MagicalAgainst all hope, Abraham in hope believed and so became the father of many nations, just as it had been said to him, "So shall your offspring be" (Rom. 4:18)

I cannot imagine a sadder and yet more honest book published last year than Joan Didion's The Year of Magical Thinking, and I cannot even bring myself to read it, only a review of it.  In his review in the September 2006 Touchstone Magazine, "Pain Without Gain," Harold Bush rightly praises the nakedness and vulnerability of Didion's work.  The book is, to use a metaphor, her "blood on the tracks" (thank you Bob Dylan), a painfully honest account of her grieving of the sudden illness of her daughter, Quintana, who fell into a coma on of all mornings Christmas morning in 2003, and then the sudden death of her husband from cardiac arrest at the dinner table only days later.  Can you imagine?  Or, like me, do you not even care to imagine?

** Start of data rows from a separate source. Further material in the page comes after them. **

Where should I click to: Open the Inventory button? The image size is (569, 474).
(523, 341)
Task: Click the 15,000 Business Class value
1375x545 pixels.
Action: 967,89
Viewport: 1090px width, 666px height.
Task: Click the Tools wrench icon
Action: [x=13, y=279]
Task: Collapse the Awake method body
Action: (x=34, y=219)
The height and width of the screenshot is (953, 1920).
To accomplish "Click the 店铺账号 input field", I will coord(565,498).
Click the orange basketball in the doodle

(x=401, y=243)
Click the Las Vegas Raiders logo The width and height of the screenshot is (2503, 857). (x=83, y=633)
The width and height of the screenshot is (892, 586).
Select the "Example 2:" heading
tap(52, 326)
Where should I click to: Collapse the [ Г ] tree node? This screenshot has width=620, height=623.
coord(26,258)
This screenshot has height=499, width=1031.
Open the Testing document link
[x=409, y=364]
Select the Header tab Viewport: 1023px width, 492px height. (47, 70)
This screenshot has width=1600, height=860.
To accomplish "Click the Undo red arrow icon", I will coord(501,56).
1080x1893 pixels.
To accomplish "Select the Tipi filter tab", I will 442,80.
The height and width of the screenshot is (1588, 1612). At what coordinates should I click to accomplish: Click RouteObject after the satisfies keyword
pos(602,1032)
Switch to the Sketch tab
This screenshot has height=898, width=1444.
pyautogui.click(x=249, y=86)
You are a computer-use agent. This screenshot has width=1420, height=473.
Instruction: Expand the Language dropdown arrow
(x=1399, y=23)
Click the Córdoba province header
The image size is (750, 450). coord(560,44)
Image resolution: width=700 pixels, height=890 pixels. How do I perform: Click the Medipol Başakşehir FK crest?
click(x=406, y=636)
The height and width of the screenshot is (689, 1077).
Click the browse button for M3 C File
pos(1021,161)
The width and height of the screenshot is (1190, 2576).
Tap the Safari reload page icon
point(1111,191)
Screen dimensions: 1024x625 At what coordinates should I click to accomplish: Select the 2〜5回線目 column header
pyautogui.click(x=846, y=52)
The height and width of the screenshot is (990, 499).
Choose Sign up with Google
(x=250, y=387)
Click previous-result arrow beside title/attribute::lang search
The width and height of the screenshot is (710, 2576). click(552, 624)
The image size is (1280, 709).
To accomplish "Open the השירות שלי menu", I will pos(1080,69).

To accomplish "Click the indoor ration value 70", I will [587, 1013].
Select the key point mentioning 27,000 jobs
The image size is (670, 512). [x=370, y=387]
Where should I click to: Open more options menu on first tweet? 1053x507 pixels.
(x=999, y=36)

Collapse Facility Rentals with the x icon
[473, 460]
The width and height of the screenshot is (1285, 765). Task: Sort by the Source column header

As Bush notes, Didion begins the book by describing her writing of it as an attempt to make sense of the grief.  In the end, Didion utterly rejects Christian belief, in essence saying that there is no hope.  The "magical thinking" to which the title points is the (according to her) hope that sorrow will make sense, that there is life after death.  She utterly rejects the transcendent.

You might ask how someone like Didion gets on with life.  I don't know.  Facing the emptiness of the universe, the lack of meaning that their nihilistic assumptions drove them to, more than one philosopher committed suicide or lapsed into insanity, unable to deal with life on his "non-magical" terms (Nietzsche, some think, for example).  Most who embrace this kind of meaninglessness get on with life by self-deception, deceiving themselves into thinking they can create meaning for themselves.

What a sad progression.  What sad lives.  The antidote to such despair is hope, and yet God is the source of all hope.  "Against all hope, Abraham in hope believed," says Paul.  Abraham, a dried up old man believed the outrageous promise that he would be the "father of many nations."  Why?  He had a reason to believe.  God had spoken to him.  And yet, still, with the passage of time it would have been tempting to believe that he had been mistaken, maybe not heard God or not heard Him correctly.  I mean, God speaks in Scripture and then there are long silences, right?

Against all hope.  No human, natural basis for hope.  Even hope is God-supplied.  We can hope God supplies it to Joan Didion.  Then she can join fellow writers Anne Rice, Ann Lamott, and Kathleen Norris, just to name a few, who believe -- against all hope.